### EJERCICIO 1
Resume en dos oraciones la noticia sobre los menores en Melilla.
### EJERCICIO 2
Escribe el fragmento de la noticia sobre los menores en Melilla que va desde "Diario Vasco" hasta "menores no acompañados.", incluidas estas últimas palabras.

### TEXTO ORIGINAL
##########

Diario Vasco

Melilla, 10 nov (EFE).- El presidente de la Ciudad Autónoma de Melilla, Juan José Imbroda, ha asegurado hoy que esta ciudad "no puede ser un centro de residencia permanente de cientos o miles de menores marroquíes" y ha urgido a buscar soluciones a la inmigración.

En declaraciones a la prensa, Imbroda ha afirmado que Melilla "es la que tiene más experiencia en menores, porque empezó aquí y porque hemos estudiado por activa y por pasiva cualquier posibilidad para atajar el problema en sí".

Fruto de esta experiencia, Melilla ha elaborado una propuesta que ha logrado el apoyo del País Vasco y Canarias de crear un corredor humanitario entre las comunidades autónomas para el traslado y redistribución de menores no acompañados.

"Canarias y el País Vasco están a favor del pasillo humanitario porque esto es un fenómeno que trasciende a Melilla y que afecta a Europa y hay que ponerse las pilas desde ya para dar soluciones", ha subrayado.

En su opinión, "debe quedar claro" que Melilla "no puede ser un centro de residencia permanente de cientos o miles de menores que llegan principalmente de Marruecos, porque es imposible" y, por eso, ha defendido "con todas las cautelas y protecciones de la ley, que los menores tienen que salir de aquí".

"Lo primero que hay que hacer es contar con la administración central y con las comunidades que son las que tienen la responsabilidad de menores", ha señalado.

Ha reclamado que el Gobierno central "es el que tiene que incorporarse como principio de solidaridad y cohesión nacional llevando la iniciativa y no a remolque de lo que decimos los demás".

Una vez conseguida esa implicación, después "las comunidades tienen que apoyarlo, y en otro estadio distinto, ya están las organizaciones que trabajan con menores" para encargarse de esta redistribución.

##########

Datos de origen
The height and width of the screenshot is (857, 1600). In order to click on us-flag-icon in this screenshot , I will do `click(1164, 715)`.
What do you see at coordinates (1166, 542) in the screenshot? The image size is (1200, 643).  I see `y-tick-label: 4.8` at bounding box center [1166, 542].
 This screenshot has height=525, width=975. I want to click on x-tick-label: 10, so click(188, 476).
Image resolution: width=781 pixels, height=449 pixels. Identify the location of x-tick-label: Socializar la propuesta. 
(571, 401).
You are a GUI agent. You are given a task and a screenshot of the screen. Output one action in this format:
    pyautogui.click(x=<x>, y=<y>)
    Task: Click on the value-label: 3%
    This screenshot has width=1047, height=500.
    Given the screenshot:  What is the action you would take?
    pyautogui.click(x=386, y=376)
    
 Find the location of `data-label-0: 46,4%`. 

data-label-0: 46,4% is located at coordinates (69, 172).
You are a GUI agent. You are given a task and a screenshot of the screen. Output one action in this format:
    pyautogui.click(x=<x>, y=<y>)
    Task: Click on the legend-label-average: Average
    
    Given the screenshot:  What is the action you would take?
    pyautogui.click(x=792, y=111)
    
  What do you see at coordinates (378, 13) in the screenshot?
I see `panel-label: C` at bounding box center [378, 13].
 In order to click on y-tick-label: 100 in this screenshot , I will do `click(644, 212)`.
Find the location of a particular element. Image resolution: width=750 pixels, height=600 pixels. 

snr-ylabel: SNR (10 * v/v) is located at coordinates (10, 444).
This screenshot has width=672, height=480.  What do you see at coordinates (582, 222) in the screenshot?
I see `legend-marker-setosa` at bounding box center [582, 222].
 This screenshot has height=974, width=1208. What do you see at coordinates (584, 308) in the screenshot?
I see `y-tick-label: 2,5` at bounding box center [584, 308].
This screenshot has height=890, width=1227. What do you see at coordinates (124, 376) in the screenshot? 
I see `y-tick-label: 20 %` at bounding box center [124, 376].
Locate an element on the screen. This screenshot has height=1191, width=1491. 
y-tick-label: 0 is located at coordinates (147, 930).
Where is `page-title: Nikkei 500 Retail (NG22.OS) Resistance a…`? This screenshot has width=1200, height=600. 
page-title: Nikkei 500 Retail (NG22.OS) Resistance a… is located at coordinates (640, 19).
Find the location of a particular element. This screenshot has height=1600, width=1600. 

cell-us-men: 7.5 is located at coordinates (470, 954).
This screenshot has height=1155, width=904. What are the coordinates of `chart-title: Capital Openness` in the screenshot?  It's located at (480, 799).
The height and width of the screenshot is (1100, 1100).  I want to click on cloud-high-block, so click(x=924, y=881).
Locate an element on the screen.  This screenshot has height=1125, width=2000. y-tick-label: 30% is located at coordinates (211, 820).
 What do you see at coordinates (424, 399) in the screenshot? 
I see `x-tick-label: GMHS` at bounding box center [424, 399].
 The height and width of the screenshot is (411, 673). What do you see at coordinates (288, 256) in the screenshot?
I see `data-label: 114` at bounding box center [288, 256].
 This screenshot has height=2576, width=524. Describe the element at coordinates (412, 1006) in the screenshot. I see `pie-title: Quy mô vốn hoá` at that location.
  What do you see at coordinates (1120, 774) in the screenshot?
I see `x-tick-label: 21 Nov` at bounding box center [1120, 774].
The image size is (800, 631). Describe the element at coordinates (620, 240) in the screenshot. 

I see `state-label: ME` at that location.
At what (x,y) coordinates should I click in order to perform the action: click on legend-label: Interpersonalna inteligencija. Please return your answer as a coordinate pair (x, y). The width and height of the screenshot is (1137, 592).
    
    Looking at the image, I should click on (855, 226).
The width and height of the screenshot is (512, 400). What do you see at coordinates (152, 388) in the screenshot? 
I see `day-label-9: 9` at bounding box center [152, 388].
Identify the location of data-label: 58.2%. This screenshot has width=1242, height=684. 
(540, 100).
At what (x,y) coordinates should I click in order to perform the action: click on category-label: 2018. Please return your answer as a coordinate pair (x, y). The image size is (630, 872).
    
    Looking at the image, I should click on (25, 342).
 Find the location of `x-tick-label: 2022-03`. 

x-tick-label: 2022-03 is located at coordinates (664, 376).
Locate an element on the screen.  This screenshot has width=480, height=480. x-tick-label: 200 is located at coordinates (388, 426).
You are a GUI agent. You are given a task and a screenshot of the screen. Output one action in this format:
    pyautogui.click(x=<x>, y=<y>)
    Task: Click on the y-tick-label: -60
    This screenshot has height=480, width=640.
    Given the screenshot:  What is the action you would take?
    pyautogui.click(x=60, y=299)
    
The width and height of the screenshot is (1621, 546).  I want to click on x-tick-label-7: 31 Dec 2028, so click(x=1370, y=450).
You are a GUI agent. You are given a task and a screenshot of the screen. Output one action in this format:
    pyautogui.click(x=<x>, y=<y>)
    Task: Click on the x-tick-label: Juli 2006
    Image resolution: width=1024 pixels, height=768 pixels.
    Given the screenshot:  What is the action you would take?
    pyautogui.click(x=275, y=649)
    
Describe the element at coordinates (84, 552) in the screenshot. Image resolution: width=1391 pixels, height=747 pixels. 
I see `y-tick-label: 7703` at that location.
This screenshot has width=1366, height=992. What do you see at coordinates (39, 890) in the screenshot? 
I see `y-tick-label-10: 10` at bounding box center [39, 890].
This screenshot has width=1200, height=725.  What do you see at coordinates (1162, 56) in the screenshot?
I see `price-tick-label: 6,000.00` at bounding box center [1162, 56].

##########

### RESPUESTA ESPERADA 1
El presidente de Melilla, Juan José Imbroda, ha dicho que la ciudad no puede ser un centro de residencia permanente de cientos o miles de menores marroquíes y ha pedido buscar soluciones a la inmigración. Melilla ha preparado una propuesta, apoyada por el País Vasco y Canarias, para crear un corredor humanitario entre las comunidades autónomas que permita trasladar y redistribuir a los menores no acompañados, y Imbroda reclama que el Gobierno central lleve la iniciativa.

### RESPUESTA ESPERADA 2
Diario Vasco

Melilla, 10 nov (EFE).- El presidente de la Ciudad Autónoma de Melilla, Juan José Imbroda, ha asegurado hoy que esta ciudad "no puede ser un centro de residencia permanente de cientos o miles de menores marroquíes" y ha urgido a buscar soluciones a la inmigración.

En declaraciones a la prensa, Imbroda ha afirmado que Melilla "es la que tiene más experiencia en menores, porque empezó aquí y porque hemos estudiado por activa y por pasiva cualquier posibilidad para atajar el problema en sí".

Fruto de esta experiencia, Melilla ha elaborado una propuesta que ha logrado el apoyo del País Vasco y Canarias de crear un corredor humanitario entre las comunidades autónomas para el traslado y redistribución de menores no acompañados.